→ **Actions to take**:
**A.** In the news passage about the archbishop, substitute "Oxford" for "Cambridge" and write out the part that opens with the words containing "Rowan Williams made" and closes with "Courts of Justice.".
**B.** Check each statement against the news passage about the archbishop and answer yes or no, quoting the words that decide it: (i) More than 1,200 people heard the lecture. (ii) His views on sharia law were first aired in a television interview. (iii) He clarified his position in a presidential address at General Synod.
**C.** According to the news passage about the archbishop, how much time has passed since he caused an uproar over sharia law?

→ **Text passage**:
------------------------------------------------

Rowan Williams made the remarks in the first of three public lectures to be given in Cambridge. Addressing an audience of more than 1,200 people, he condemned the way Islamic law discriminated against women in some Muslim countries.
“In some of the ways it has been codified and practised across the world, it has been appalling. In some of the ways it has been applied to women in places like Saudi Arabia, it is grim.”
Two weeks have passed since the archbishop caused an uproar for suggesting that some aspects of sharia law might be accommodated within the British legal system. Political, religious and secular figures were quick to attack his views, which were aired in a BBC radio interview and then in a lecture at the Royal Courts of Justice.
The ensuing furore forced him to clarify his position on several occasions, most recently in his presidential address at General Synod, the national assembly of the Church of England, where he denied making proposals for sharia law or calling for its introduction as a parallel jurisdiction to British civil law.
Yesterday, he attempted to make light of the criticism he has received. “My doomed enterprise the other day was to try and introduce that bit of perspective. Let that be a warning to you all,” he joked.
Despite acknowledging the concerns raised over some aspects of sharia law, he repeated his assertion that it was “rooted in the sense of doing God’s will in the ordinary things of life”.
He warned against demonising Muslims and their religion, saying that to judge the faith purely on negatives would be like judging Christianity on a couple of chapters of the Old Testament. He also compared the way some Christians view Muslims to how Jews treated Samaritans in the time of Jesus.

------------------------------------------------

→ **Data below**:
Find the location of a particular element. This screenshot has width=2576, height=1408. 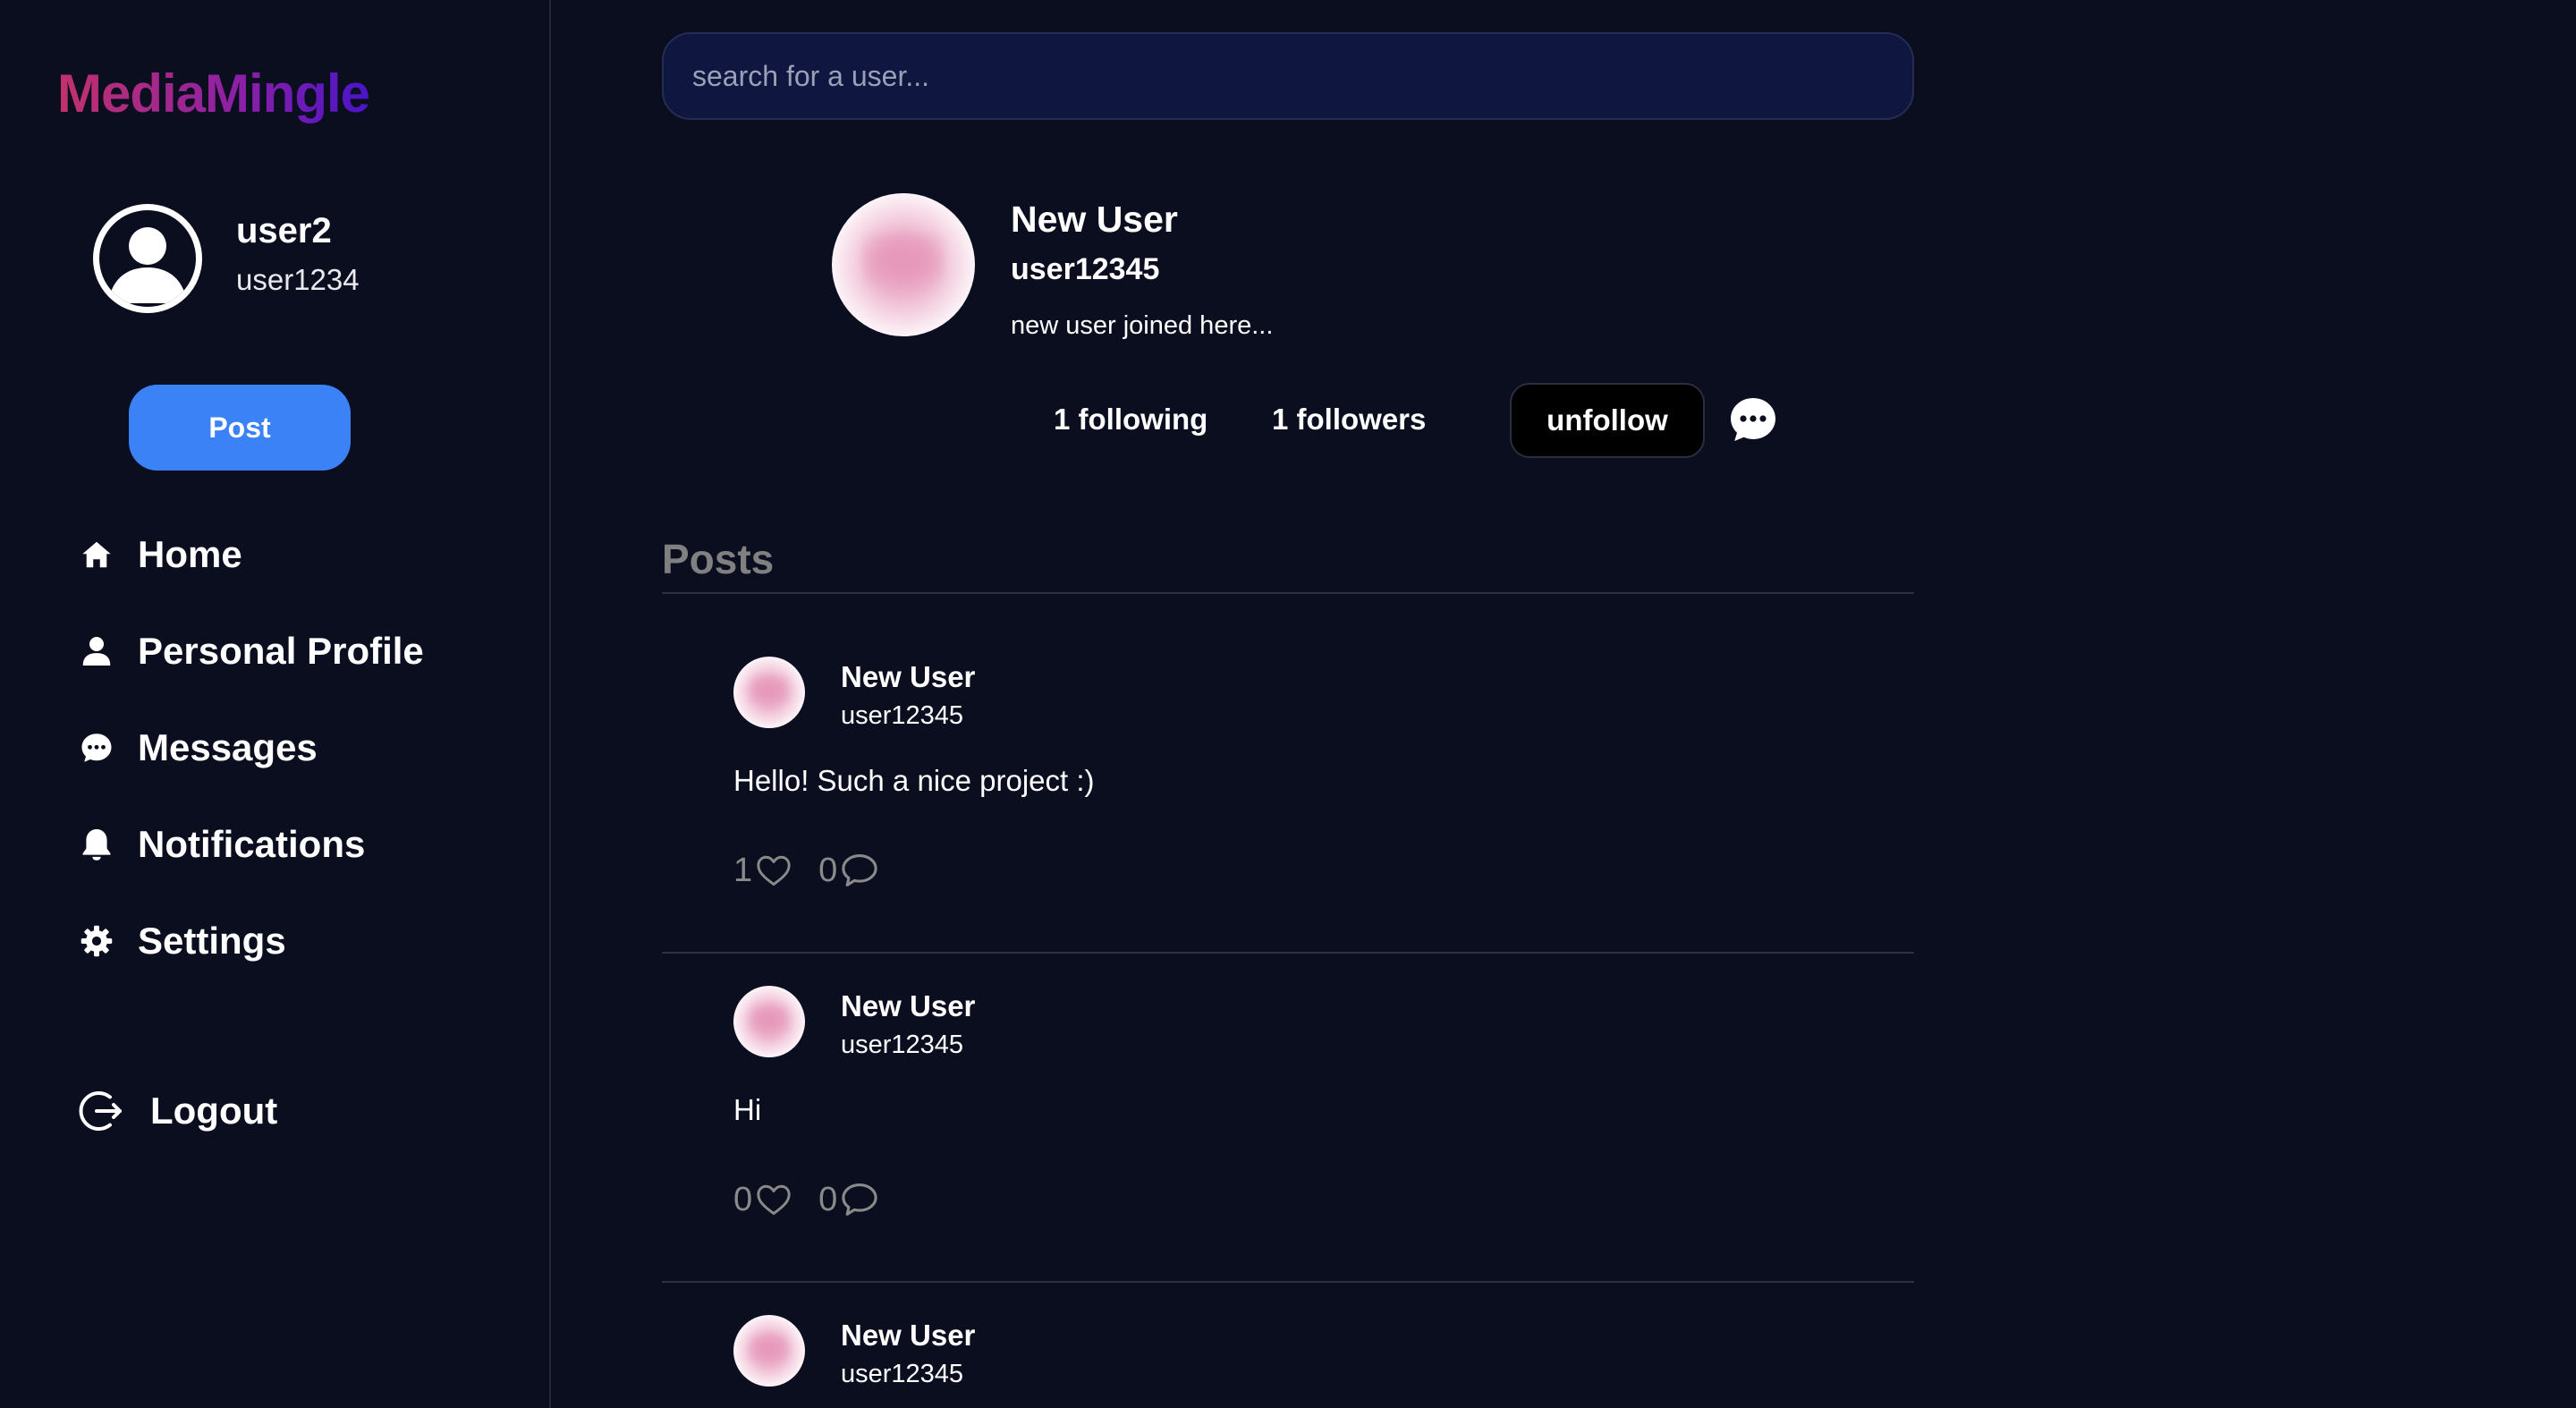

------------------------------------------------

→ **Solved tasks**:
**A.**
Rowan Williams made the remarks in the first of three public lectures to be given in Oxford. Addressing an audience of more than 1,200 people, he condemned the way Islamic law discriminated against women in some Muslim countries.
“In some of the ways it has been codified and practised across the world, it has been appalling. In some of the ways it has been applied to women in places like Saudi Arabia, it is grim.”
Two weeks have passed since the archbishop caused an uproar for suggesting that some aspects of sharia law might be accommodated within the British legal system. Political, religious and secular figures were quick to attack his views, which were aired in a BBC radio interview and then in a lecture at the Royal Courts of Justice.

**B.**
(i) Yes: "Addressing an audience of more than 1,200 people"
(ii) No: "which were aired in a BBC radio interview"
(iii) Yes: "most recently in his presidential address at General Synod"

**C.** Two weeks.